• [Work to complete]
Only the lines below from the one containing "Identify the click" through the one containing "Terms & Conditions (162, 2161)" belong in the answer, set down exactly, with the pictures left out.

• [Records for the task]
'''

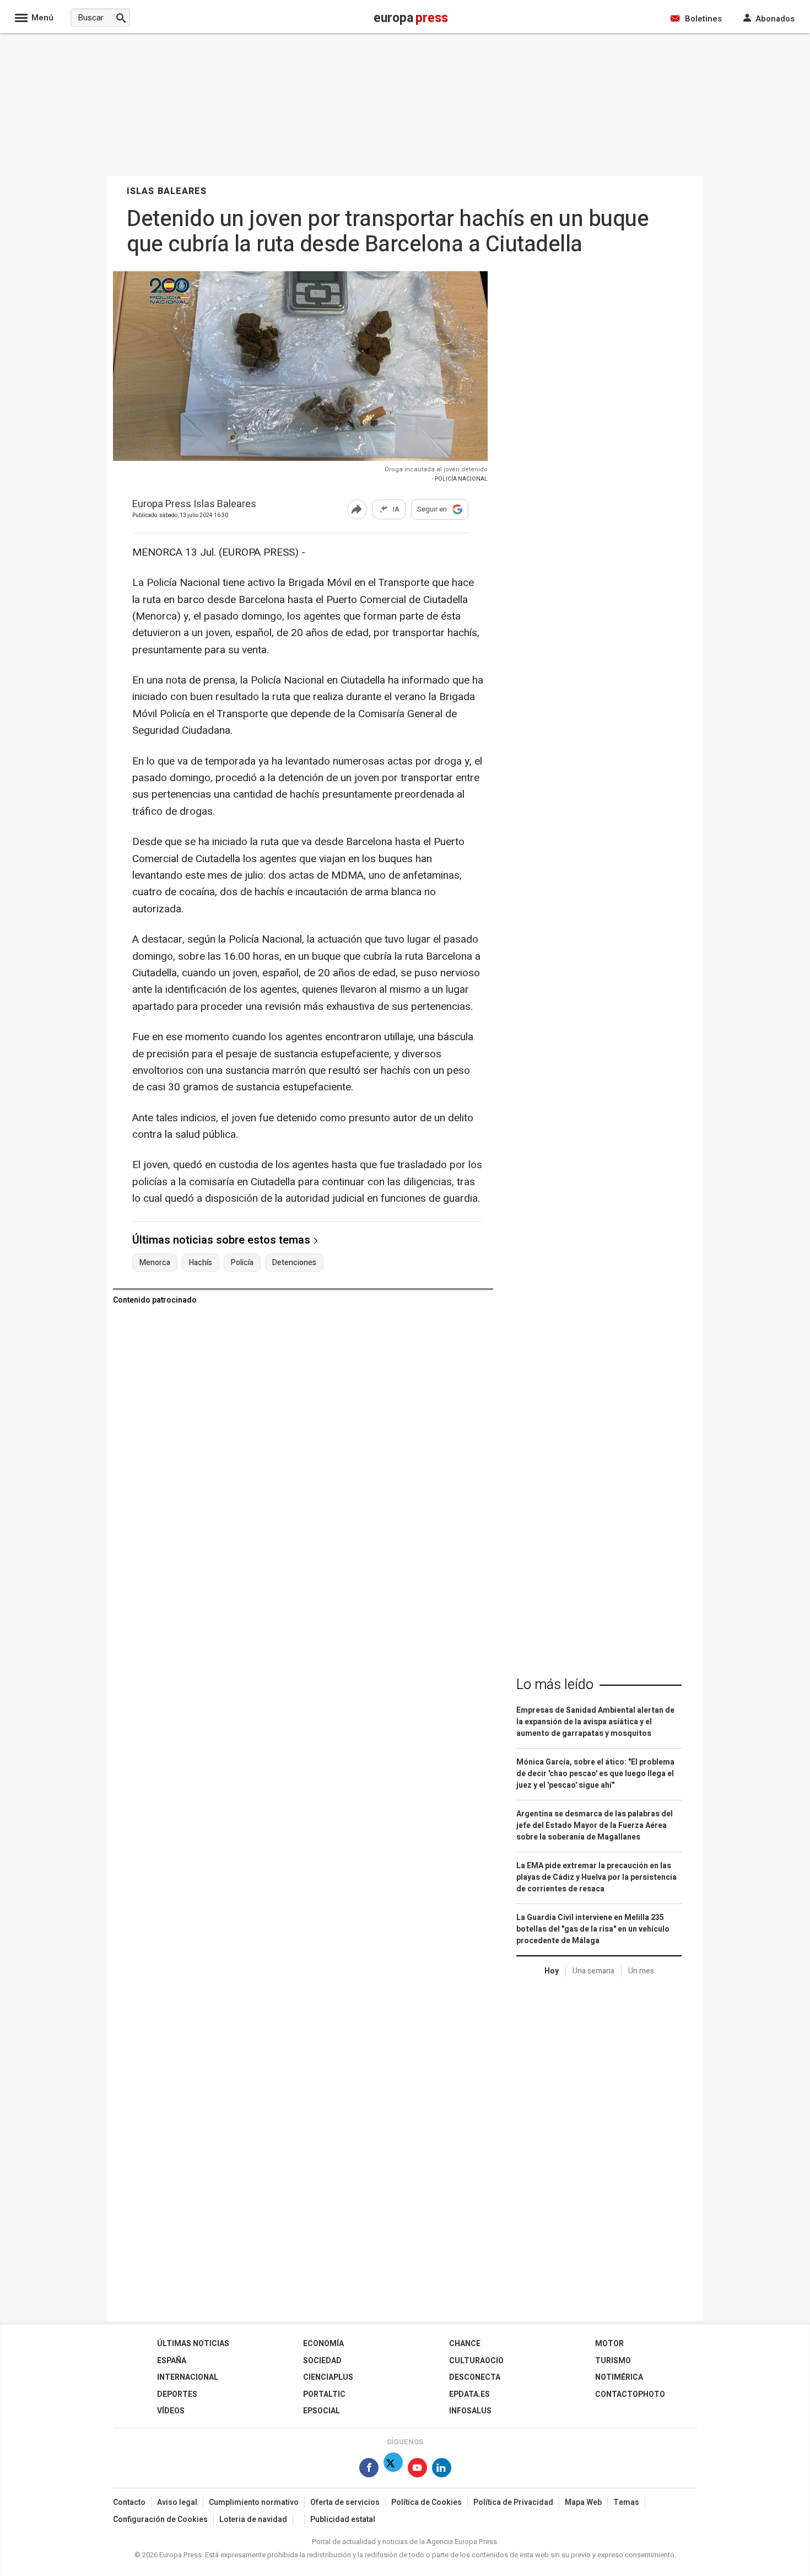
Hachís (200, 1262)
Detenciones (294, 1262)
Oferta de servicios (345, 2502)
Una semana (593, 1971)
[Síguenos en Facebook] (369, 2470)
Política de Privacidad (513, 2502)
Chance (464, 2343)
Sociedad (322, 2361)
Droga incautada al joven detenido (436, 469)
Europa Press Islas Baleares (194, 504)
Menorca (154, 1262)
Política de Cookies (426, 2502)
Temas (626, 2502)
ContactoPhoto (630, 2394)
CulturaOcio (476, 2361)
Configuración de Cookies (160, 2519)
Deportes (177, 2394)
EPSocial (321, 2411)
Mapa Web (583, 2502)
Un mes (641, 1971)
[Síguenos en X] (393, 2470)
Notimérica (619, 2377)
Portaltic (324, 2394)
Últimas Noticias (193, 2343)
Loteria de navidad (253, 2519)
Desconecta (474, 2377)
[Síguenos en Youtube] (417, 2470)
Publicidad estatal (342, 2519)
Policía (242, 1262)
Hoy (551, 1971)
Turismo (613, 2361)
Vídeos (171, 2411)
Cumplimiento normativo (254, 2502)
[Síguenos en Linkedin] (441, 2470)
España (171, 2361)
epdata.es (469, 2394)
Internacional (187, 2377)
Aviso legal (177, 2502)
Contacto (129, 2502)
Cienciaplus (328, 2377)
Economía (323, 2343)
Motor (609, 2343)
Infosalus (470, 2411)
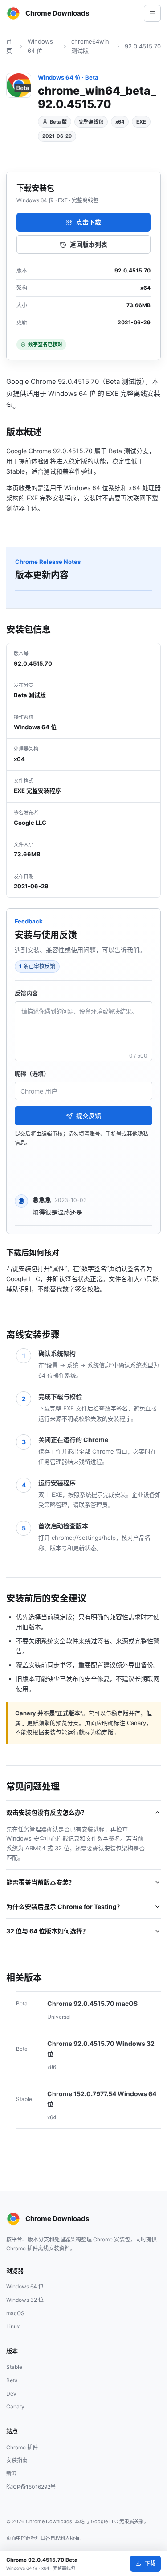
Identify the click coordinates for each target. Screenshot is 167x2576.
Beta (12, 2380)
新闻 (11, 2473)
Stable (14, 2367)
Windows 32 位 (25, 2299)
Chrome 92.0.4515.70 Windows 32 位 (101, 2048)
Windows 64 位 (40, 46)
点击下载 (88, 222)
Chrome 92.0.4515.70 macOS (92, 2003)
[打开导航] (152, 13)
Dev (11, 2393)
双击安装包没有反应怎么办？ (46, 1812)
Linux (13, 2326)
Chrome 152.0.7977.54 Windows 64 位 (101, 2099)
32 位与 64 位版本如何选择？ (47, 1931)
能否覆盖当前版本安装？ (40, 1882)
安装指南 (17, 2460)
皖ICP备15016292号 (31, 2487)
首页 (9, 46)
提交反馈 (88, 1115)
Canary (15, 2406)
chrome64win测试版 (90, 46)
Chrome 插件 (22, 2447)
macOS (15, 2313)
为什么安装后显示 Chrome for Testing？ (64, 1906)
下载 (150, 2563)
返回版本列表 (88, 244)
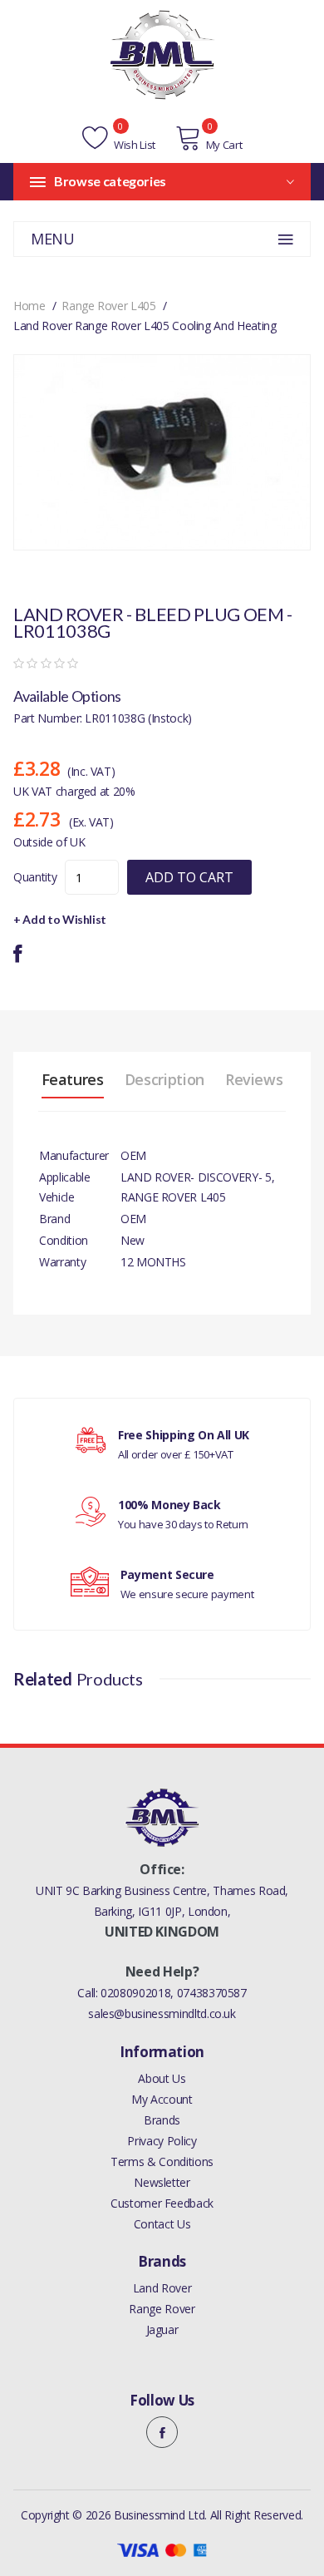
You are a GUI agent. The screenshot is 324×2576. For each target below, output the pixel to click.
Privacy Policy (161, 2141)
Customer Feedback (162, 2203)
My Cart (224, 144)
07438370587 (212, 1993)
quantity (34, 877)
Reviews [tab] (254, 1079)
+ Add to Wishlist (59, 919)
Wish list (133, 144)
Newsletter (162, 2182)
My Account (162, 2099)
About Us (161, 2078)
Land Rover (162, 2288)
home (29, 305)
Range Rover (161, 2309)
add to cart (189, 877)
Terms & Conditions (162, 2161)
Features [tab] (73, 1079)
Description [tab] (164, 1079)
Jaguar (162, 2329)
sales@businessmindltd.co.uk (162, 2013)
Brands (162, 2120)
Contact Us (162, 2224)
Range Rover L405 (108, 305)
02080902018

'''

• [Response to the task]
Identify the click coordinates for each target. Screenshot is 167x2576.
Beta (12, 2380)
新闻 (11, 2473)
Stable (14, 2367)
Windows 32 位 (25, 2299)
Chrome 92.0.4515.70 Windows 32 位 (101, 2048)
Windows 64 位 (40, 46)
点击下载 (88, 222)
Chrome 92.0.4515.70 macOS (92, 2003)
[打开导航] (152, 13)
Dev (11, 2393)
双击安装包没有反应怎么办？ (46, 1812)
Linux (13, 2326)
Chrome 152.0.7977.54 Windows 64 位 (101, 2099)
32 位与 64 位版本如何选择？ (47, 1931)
能否覆盖当前版本安装？ (40, 1882)
安装指南 (17, 2460)
皖ICP备15016292号 (31, 2487)
首页 (9, 46)
提交反馈 (88, 1115)
Canary (15, 2406)
chrome64win测试版 (90, 46)
Chrome 插件 (22, 2447)
macOS (15, 2313)
为什么安装后显示 Chrome for Testing？ (64, 1906)
下载 (150, 2563)
返回版本列表 (88, 244)
You are a GUI agent. The screenshot is 324×2576. For each target below, output the pixel to click.
Privacy Policy (161, 2141)
Customer Feedback (162, 2203)
My Cart (224, 144)
07438370587 (212, 1993)
quantity (34, 877)
Reviews [tab] (254, 1079)
+ Add to Wishlist (59, 919)
Wish list (133, 144)
Newsletter (162, 2182)
My Account (162, 2099)
About Us (161, 2078)
Land Rover (162, 2288)
home (29, 305)
Range Rover (161, 2309)
add to cart (189, 877)
Terms & Conditions (162, 2161)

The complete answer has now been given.